Saat itu, delegasi Ha Tinh beranggotakan 41 orang, tetapi hanya 4 orang yang perempuan. Setelah memberi tahu sekretaris untuk menghabiskan 1 jam bersama delegasi Ha Tinh, Paman Ho mulai bertanya kepada setiap orang. Ketika giliran saya tiba, Paman Ho bertanya: Apa pekerjaanmu, di mana kamu tinggal? Setelah mendengarkan jawaban saya, Paman Ho berkata: Gadis-gadis Ha Tinh sangat baik, sangat cerdas, dan berani. Tetapi kamu harus berusaha meningkatkan diri, jika kamu ingin dihormati laki-laki, kamu harus mampu melakukan tugas apa pun yang diberikan kepadamu. Kemudian Paman Ho berkata kepada saya: Kamu adalah seorang kader perempuan yang bertanggung jawab atas koperasi, kamu harus mengurus kegiatan pembebasan perempuan, membangun tempat pembibitan, menciptakan kondisi bagi perempuan untuk berpartisipasi dalam pekerjaan produksi sehingga laki-laki dapat pergi ke medan perang...
Selama 1 jam, selain menanyakan situasi di Ha Tinh dan para anggota delegasi, Paman Ho juga meluangkan waktu bagi kami untuk berbincang dengannya. Namun, ketika bertemu dengannya, kami semua begitu terharu hingga tak bisa berkata-kata. Seluruh rombongan hanya meminta untuk berfoto bersama Paman Ho sebagai kenang-kenangan.

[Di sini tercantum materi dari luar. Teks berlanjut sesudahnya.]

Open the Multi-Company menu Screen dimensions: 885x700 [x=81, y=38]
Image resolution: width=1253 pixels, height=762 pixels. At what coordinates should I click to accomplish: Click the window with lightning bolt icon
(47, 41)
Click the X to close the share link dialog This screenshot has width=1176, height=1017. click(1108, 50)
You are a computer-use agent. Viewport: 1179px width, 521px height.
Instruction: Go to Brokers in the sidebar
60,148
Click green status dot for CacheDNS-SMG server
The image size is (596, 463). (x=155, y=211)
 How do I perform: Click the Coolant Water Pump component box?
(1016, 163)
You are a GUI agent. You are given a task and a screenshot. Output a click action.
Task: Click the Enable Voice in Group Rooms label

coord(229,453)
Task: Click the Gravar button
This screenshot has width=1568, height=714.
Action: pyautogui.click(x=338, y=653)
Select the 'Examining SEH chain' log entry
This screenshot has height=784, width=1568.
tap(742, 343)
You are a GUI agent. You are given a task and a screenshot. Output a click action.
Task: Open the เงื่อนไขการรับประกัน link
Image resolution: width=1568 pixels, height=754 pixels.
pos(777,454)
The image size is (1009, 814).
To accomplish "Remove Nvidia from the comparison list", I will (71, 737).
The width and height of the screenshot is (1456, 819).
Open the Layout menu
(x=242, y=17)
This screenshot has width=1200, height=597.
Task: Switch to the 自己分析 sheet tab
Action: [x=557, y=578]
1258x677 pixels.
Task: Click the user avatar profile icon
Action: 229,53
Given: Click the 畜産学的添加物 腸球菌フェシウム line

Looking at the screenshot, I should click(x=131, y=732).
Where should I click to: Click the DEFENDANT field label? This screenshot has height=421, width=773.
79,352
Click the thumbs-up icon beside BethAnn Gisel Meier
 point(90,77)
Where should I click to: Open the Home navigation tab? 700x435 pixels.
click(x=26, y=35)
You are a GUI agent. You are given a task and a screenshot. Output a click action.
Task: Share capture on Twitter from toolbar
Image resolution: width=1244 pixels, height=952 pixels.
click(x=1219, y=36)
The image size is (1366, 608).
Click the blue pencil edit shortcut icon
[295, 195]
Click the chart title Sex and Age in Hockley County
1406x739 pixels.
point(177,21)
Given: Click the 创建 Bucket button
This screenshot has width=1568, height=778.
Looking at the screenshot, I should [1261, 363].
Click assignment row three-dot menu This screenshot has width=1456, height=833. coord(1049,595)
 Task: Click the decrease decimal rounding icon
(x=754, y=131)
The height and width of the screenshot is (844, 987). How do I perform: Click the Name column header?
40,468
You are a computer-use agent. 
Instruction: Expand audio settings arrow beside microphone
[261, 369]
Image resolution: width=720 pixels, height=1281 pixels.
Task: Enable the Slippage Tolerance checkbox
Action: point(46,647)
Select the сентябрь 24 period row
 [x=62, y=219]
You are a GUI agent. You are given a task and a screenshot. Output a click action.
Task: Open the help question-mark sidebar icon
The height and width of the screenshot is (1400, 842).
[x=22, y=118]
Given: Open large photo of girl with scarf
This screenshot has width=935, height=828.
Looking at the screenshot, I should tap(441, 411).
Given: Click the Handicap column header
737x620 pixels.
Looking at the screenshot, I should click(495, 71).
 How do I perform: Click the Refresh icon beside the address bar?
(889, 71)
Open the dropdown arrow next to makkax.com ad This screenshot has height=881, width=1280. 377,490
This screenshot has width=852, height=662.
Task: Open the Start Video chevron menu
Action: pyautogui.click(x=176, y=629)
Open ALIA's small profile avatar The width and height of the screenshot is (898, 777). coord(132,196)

57 tahun telah berlalu, tetapi kisah tentang satu-satunya saat dia bertemu Paman Ho dalam hidupnya masih menjadi kenangan yang terukir dalam benak Nyonya Hien.
Sekembalinya dari perjalanan bisnis, Ibu Hien melaporkan instruksi Paman Ho kepada Komite Partai dan warga komune. Bertekad untuk melaksanakan instruksi tersebut, pembangunan taman kanak-kanak terpusat mendapat perhatian dan dukungan besar dari pemerintah dan warga setempat. Berkat itu, Thach Yen menjadi komune pertama yang mengumpulkan anak-anak dari desa dan dusun di satu tempat dan membangun taman kanak-kanak yang luas. Taman kanak-kanak ini juga merupakan salah satu taman kanak-kanak yang meraih predikat tercanggih di seluruh provinsi pada masa itu.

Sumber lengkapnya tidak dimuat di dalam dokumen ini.